Scott diagnosed two hernias, which were surgically repaired.
The
claimant returned to work operating machinery and supervising his employees,
but limited how much lifting and vehicle maintenance work he did. On December
3, 2009, he was attempting to install a battery in a piece of equipment when he
injured his chest and right shoulder. He
was eventually released to return to work with restrictions of no lifting over
50 pounds and no repetitive lifting or reaching above the shoulder. Fearful of re-injuring his shoulder, he
stopped working after the 2009 injury.
He
filed claims against his employer and the SIF for the hernias, the back injury,
and the chest and shoulder injuries. He
settled all claims with the employer. He went to a hearing against the SIF for
the 2008 back injury and the 2009 shoulder injury. At the hearing, the ALJ found that the
claimant was PTD prior to both injuries, and therefore, the SIF was not liable
for any benefits. The ALJ was persuaded by claimant’s testimony that Dr. Scott
had told him to stop working in 2007.
The ALJ also cited vocational expert, Mr. Dreiling’s testimony, that
although the claimant was able to return to work after his 2008 and 2009
injuries, he was only able to do so because he self-accommodated by only
supervising employees and such accommodation would not be made elsewhere.

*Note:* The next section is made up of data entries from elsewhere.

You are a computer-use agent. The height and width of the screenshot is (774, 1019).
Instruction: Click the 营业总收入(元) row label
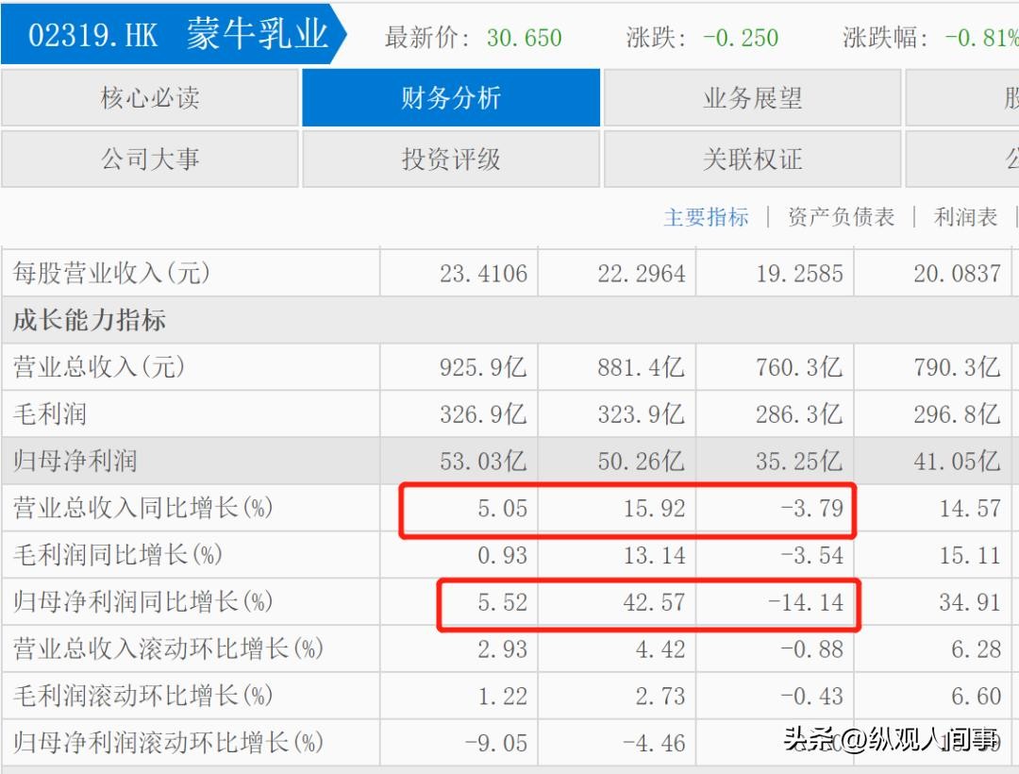coord(99,367)
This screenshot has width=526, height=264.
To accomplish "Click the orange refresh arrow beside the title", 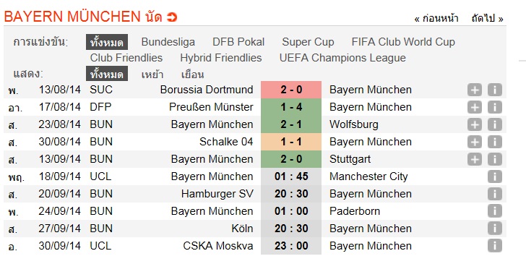I will (172, 17).
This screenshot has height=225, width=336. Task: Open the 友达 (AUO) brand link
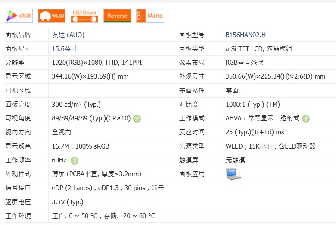coord(68,35)
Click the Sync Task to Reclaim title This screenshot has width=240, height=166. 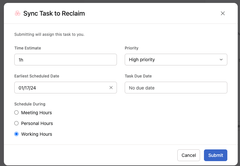54,13
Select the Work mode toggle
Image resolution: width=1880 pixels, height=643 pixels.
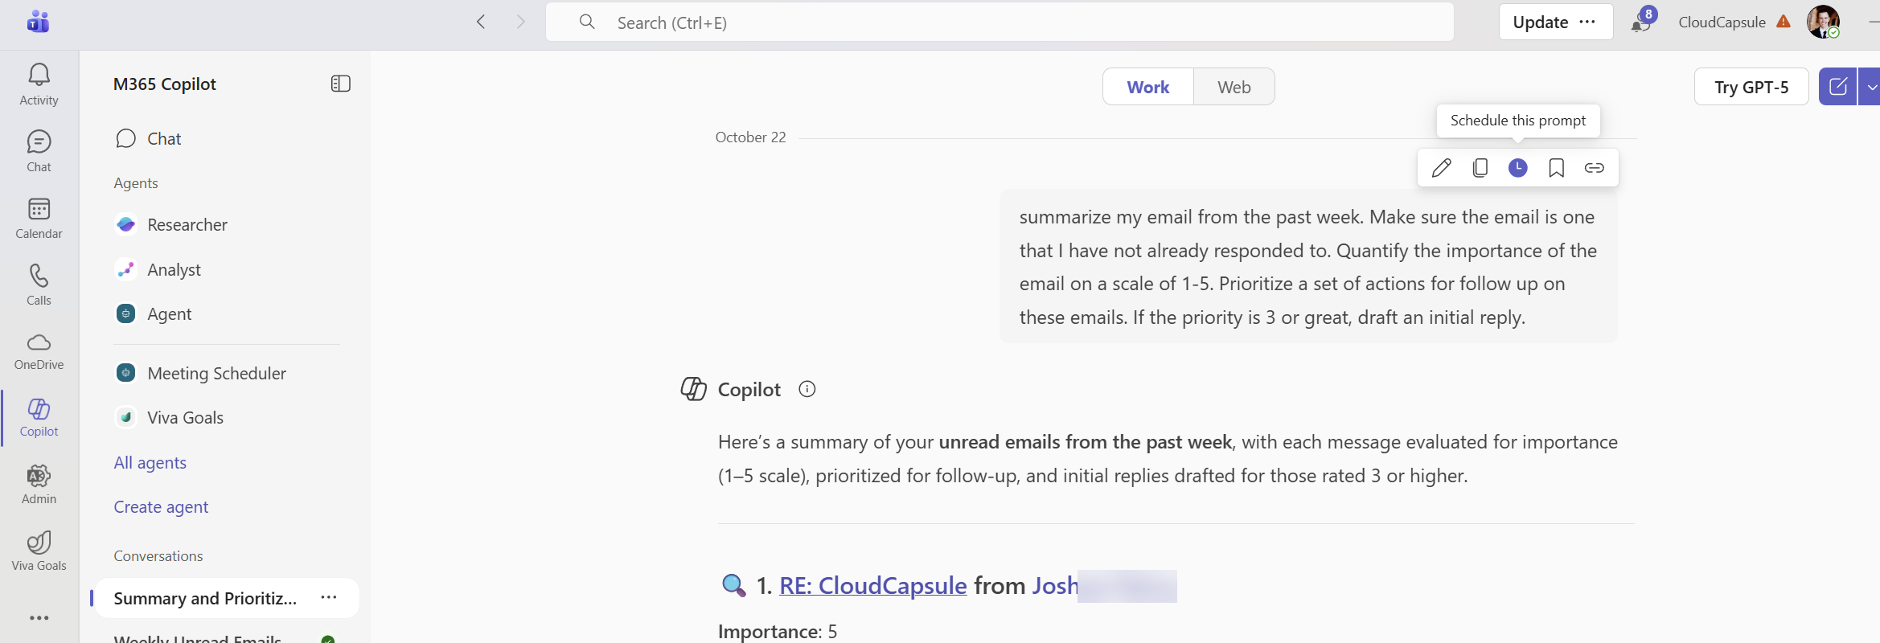coord(1147,87)
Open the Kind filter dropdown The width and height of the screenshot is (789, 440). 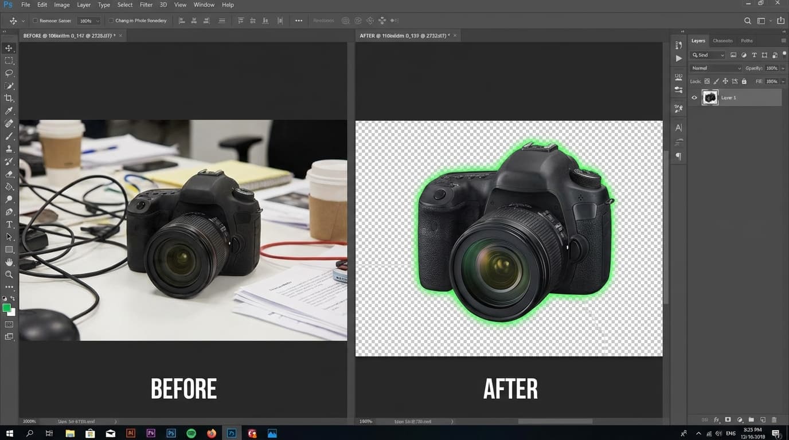[708, 54]
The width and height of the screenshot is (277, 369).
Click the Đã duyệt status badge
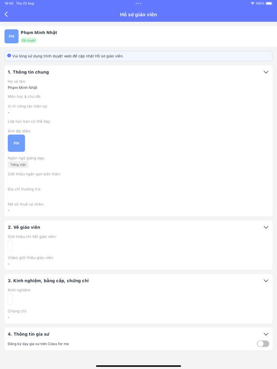click(29, 40)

Therefore, the claimant was unable to compete on the open labor market. The
claimant appealed to the Commission who adopted and affirmed the decision of
the ALJ. The claimant appealed.
HOLDING:
The Court reversed the Commission’s decision and remanded for further
findings. The Court held that the Commission’s decision was not supported by
substantial and competent evidence and was against the overwhelming weight of
the evidence. The Court noted that after
his injuries, the claimant resumed lifting, loading, and vehicle maintenance
duties, and would operate pieces of heavy equipment for as much as 8 to 12
hours a day. Thus, the Commission erred
in determining that the claimant’s sole function was overseeing the work of
other employees. Additionally, the Court noted that there were no doctors’
opinions stating that the claimant needed to stop working prior to the 2008 and
2009 injuries. More specifically, the Court noted that the Commission erred in
determining that Dr. Scott advised the claimant to stop his workload in 2007
because he did not see Dr. Scott until after his 2008 back injury. Finally, the Court noted that the vocational
expert, Mr. Dreiling, testified that it was only after the claimant’s back
surgery in 2008 that he stopped performing the heavier physical lifting
activities at work and needed to be accommodated.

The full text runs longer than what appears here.